#### TASK OBJECTIVE:
Convert the records below into a JSON list of strings with one string per line, leaving out blank lines.

Stored dataset items:
_ _ _ _
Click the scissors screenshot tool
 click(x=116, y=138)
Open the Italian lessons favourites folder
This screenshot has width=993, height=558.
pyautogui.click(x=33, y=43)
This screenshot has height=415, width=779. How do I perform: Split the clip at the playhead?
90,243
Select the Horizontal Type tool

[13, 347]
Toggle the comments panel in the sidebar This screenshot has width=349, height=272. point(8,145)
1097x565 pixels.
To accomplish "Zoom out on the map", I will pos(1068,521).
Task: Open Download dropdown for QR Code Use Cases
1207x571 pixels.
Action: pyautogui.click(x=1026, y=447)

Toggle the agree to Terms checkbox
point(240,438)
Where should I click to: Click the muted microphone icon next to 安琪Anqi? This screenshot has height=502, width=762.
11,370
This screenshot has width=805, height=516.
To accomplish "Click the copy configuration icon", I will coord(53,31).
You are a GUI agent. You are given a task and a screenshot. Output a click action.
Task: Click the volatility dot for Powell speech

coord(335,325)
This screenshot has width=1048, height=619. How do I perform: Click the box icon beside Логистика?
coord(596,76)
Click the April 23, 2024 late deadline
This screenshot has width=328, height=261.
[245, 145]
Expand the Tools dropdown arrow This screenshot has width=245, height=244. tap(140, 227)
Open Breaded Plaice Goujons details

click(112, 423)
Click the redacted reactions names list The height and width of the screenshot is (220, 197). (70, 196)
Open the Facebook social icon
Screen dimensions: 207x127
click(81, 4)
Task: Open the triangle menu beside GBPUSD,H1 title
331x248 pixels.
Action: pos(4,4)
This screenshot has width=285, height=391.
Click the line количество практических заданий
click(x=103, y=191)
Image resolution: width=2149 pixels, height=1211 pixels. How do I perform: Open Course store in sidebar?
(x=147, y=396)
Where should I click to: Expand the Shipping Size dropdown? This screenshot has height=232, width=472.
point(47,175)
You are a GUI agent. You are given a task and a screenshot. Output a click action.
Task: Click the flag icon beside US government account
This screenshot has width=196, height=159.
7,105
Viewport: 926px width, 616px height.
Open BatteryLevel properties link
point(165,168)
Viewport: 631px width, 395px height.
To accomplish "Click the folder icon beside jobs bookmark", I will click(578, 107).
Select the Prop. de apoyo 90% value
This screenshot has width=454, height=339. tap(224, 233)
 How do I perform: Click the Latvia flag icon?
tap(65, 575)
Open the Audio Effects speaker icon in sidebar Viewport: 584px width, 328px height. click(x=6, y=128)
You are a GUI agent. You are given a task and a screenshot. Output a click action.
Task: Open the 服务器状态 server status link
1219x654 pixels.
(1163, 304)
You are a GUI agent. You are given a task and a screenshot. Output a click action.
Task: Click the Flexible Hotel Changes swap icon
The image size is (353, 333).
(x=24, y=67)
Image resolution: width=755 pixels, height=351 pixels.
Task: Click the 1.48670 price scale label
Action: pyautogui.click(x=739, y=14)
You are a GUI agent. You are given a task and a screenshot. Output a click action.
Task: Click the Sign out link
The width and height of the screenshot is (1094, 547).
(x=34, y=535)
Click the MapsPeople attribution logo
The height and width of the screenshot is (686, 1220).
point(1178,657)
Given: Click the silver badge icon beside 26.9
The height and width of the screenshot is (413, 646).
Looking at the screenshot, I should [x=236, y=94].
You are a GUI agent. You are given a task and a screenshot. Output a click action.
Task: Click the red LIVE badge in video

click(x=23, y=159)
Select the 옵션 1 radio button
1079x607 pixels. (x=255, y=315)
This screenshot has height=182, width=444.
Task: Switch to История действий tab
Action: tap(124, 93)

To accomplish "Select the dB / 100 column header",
_ _ _ _
#### SOLUTION FOR THIS TASK:
[
  "Click the scissors screenshot tool",
  " click(x=116, y=138)",
  "Open the Italian lessons favourites folder",
  "This screenshot has width=993, height=558.",
  "pyautogui.click(x=33, y=43)",
  "This screenshot has height=415, width=779. How do I perform: Split the clip at the playhead?",
  "90,243",
  "Select the Horizontal Type tool",
  "[13, 347]",
  "Toggle the comments panel in the sidebar This screenshot has width=349, height=272. point(8,145)",
  "1097x565 pixels.",
  "To accomplish \"Zoom out on the map\", I will pos(1068,521).",
  "Task: Open Download dropdown for QR Code Use Cases",
  "1207x571 pixels.",
  "Action: pyautogui.click(x=1026, y=447)",
  "Toggle the agree to Terms checkbox",
  "point(240,438)",
  "Where should I click to: Click the muted microphone icon next to 安琪Anqi? This screenshot has height=502, width=762.",
  "11,370",
  "This screenshot has width=805, height=516.",
  "To accomplish \"Click the copy configuration icon\", I will coord(53,31).",
  "You are a GUI agent. You are given a task and a screenshot. Output a click action.",
  "Task: Click the volatility dot for Powell speech",
  "coord(335,325)",
  "This screenshot has width=1048, height=619. How do I perform: Click the box icon beside Логистика?",
  "coord(596,76)",
  "Click the April 23, 2024 late deadline",
  "This screenshot has width=328, height=261.",
  "[245, 145]",
  "Expand the Tools dropdown arrow This screenshot has width=245, height=244. tap(140, 227)",
  "Open Breaded Plaice Goujons details",
  "click(112, 423)",
  "Click the redacted reactions names list The height and width of the screenshot is (220, 197). (70, 196)",
  "Open the Facebook social icon",
  "Screen dimensions: 207x127",
  "click(81, 4)",
  "Task: Open the triangle menu beside GBPUSD,H1 title",
  "331x248 pixels.",
  "Action: pos(4,4)",
  "This screenshot has width=285, height=391.",
  "Click the line количество практических заданий",
  "click(x=103, y=191)",
  "Image resolution: width=2149 pixels, height=1211 pixels. How do I perform: Open Course store in sidebar?",
  "(x=147, y=396)",
  "Where should I click to: Expand the Shipping Size dropdown? This screenshot has height=232, width=472.",
  "point(47,175)",
  "You are a GUI agent. You are given a task and a screenshot. Output a click action.",
  "Task: Click the flag icon beside US government account",
  "This screenshot has width=196, height=159.",
  "7,105",
  "Viewport: 926px width, 616px height.",
  "Open BatteryLevel properties link",
  "point(165,168)",
  "Viewport: 631px width, 395px height.",
  "To accomplish \"Click the folder icon beside jobs bookmark\", I will click(578, 107).",
  "Select the Prop. de apoyo 90% value",
  "This screenshot has width=454, height=339. tap(224, 233)",
  " How do I perform: Click the Latvia flag icon?",
  "tap(65, 575)",
  "Open the Audio Effects speaker icon in sidebar Viewport: 584px width, 328px height. click(x=6, y=128)",
  "You are a GUI agent. You are given a task and a screenshot. Output a click action.",
  "Task: Open the 服务器状态 server status link",
  "1219x654 pixels.",
  "(1163, 304)",
  "You are a GUI agent. You are given a task and a screenshot. Output a click action.",
  "Task: Click the Flexible Hotel Changes swap icon",
  "The image size is (353, 333).",
  "(x=24, y=67)",
  "Image resolution: width=755 pixels, height=351 pixels.",
  "Task: Click the 1.48670 price scale label",
  "Action: pyautogui.click(x=739, y=14)",
  "You are a GUI agent. You are given a task and a screenshot. Output a click action.",
  "Task: Click the Sign out link",
  "The width and height of the screenshot is (1094, 547).",
  "(x=34, y=535)",
  "Click the MapsPeople attribution logo",
  "The height and width of the screenshot is (686, 1220).",
  "point(1178,657)",
  "Given: Click the silver badge icon beside 26.9",
  "The height and width of the screenshot is (413, 646).",
  "Looking at the screenshot, I should [x=236, y=94].",
  "You are a GUI agent. You are given a task and a screenshot. Output a click action.",
  "Task: Click the red LIVE badge in video",
  "click(x=23, y=159)",
  "Select the 옵션 1 radio button",
  "1079x607 pixels. (x=255, y=315)",
  "This screenshot has height=182, width=444.",
  "Task: Switch to История действий tab",
  "Action: tap(124, 93)",
  "To accomplish \"Select the dB / 100 column header\","
]